▶ _THE EXERCISE_
Put every line of the records below, from the line containing "Click the Finished game status text" down to the line containing "will [17, 28].", into a numbered list and skip any blank lines.

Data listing
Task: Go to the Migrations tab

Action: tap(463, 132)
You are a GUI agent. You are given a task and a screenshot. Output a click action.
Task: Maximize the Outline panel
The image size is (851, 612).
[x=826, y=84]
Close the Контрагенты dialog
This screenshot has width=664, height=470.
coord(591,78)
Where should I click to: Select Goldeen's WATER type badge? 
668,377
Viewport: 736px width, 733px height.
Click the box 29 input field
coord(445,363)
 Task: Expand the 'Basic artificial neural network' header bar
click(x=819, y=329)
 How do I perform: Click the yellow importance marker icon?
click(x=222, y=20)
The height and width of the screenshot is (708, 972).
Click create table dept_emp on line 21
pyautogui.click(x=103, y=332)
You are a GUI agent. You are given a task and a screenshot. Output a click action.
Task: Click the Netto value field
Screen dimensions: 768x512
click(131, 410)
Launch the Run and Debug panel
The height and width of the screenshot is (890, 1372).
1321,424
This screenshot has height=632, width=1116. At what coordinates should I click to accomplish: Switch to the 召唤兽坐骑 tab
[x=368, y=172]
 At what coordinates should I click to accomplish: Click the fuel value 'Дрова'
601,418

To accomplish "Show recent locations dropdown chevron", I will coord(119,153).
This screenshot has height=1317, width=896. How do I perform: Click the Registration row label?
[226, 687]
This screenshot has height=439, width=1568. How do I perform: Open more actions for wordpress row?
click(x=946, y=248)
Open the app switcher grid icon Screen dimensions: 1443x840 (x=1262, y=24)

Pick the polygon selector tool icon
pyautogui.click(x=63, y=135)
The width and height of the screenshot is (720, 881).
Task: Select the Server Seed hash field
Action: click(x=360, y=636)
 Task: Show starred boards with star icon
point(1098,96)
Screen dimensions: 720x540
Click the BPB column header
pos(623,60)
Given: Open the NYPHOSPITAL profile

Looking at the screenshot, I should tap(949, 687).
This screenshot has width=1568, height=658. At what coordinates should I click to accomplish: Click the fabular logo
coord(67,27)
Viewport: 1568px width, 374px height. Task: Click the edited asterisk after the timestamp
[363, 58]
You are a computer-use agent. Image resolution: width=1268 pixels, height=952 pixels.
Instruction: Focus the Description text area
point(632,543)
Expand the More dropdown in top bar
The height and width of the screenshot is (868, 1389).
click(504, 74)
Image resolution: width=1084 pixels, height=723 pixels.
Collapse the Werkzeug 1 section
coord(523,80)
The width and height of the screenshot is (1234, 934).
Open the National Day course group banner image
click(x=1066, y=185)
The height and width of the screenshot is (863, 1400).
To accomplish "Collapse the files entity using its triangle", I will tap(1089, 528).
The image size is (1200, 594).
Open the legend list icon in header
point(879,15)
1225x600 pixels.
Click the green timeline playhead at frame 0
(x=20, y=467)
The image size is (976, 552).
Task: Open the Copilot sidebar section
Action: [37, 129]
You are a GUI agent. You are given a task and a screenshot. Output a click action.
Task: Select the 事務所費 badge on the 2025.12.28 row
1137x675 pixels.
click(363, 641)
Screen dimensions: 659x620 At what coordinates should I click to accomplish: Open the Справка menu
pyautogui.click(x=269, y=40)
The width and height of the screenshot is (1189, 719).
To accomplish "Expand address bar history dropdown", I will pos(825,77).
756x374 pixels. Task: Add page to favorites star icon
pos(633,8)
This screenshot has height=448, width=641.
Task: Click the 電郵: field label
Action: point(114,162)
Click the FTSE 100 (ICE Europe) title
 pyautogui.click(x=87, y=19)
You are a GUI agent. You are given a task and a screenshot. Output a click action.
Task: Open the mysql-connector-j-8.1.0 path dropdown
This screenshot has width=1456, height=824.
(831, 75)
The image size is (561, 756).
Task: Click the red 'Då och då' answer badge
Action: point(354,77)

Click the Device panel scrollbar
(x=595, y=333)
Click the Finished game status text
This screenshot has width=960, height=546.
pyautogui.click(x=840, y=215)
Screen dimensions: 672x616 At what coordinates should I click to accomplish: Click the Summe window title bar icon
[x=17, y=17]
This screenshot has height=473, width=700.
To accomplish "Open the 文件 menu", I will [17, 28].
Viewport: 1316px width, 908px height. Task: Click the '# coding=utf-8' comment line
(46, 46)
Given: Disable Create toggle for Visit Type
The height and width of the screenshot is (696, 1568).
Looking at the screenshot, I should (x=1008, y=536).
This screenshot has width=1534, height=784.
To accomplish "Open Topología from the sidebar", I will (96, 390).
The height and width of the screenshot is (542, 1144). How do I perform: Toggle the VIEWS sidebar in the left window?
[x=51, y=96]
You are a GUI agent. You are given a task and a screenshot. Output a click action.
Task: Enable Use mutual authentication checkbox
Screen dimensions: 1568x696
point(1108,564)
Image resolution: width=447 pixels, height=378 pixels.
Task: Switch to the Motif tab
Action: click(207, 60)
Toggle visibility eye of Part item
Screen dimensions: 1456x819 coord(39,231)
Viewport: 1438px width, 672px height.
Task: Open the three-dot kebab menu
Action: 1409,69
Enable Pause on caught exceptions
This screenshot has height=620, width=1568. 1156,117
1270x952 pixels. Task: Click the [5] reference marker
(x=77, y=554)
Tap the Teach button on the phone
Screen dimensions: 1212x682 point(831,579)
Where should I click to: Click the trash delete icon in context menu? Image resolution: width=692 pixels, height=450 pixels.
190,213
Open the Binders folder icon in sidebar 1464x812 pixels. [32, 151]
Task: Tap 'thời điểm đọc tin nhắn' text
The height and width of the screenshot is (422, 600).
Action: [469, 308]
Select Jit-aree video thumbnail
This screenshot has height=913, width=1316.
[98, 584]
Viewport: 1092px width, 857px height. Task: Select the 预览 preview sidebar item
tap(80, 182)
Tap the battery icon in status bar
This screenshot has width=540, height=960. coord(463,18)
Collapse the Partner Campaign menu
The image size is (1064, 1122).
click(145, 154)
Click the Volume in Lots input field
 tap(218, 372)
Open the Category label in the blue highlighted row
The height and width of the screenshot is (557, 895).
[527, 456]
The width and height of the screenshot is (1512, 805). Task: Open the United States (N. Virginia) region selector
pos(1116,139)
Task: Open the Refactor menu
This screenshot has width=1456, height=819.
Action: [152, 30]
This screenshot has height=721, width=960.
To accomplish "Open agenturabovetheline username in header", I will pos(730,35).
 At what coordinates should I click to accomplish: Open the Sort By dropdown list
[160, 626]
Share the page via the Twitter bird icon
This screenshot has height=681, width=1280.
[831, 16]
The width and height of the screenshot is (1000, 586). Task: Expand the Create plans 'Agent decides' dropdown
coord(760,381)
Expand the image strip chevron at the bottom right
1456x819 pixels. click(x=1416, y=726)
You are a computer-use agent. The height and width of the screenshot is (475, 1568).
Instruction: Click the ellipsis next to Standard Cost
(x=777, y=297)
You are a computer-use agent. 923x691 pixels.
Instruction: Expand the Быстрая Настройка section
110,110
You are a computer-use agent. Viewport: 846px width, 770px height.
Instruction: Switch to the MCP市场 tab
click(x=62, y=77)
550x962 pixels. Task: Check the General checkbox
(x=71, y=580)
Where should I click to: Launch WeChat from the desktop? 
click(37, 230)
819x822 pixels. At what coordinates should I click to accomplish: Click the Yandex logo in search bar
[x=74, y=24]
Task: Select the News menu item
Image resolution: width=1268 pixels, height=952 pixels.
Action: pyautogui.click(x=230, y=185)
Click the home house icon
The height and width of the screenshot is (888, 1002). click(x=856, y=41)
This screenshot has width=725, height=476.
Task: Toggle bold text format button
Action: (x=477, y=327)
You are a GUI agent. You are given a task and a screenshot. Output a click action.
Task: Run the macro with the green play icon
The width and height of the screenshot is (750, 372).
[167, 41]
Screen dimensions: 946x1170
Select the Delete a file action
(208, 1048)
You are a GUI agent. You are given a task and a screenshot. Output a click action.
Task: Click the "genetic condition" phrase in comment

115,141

▶ _CORRECT RESPONSE_
1. Click the Finished game status text
2. This screenshot has width=960, height=546.
3. pyautogui.click(x=840, y=215)
4. Screen dimensions: 672x616 At what coordinates should I click to accomplish: Click the Summe window title bar icon
5. [x=17, y=17]
6. This screenshot has height=473, width=700.
7. To accomplish "Open the 文件 menu", I will [17, 28].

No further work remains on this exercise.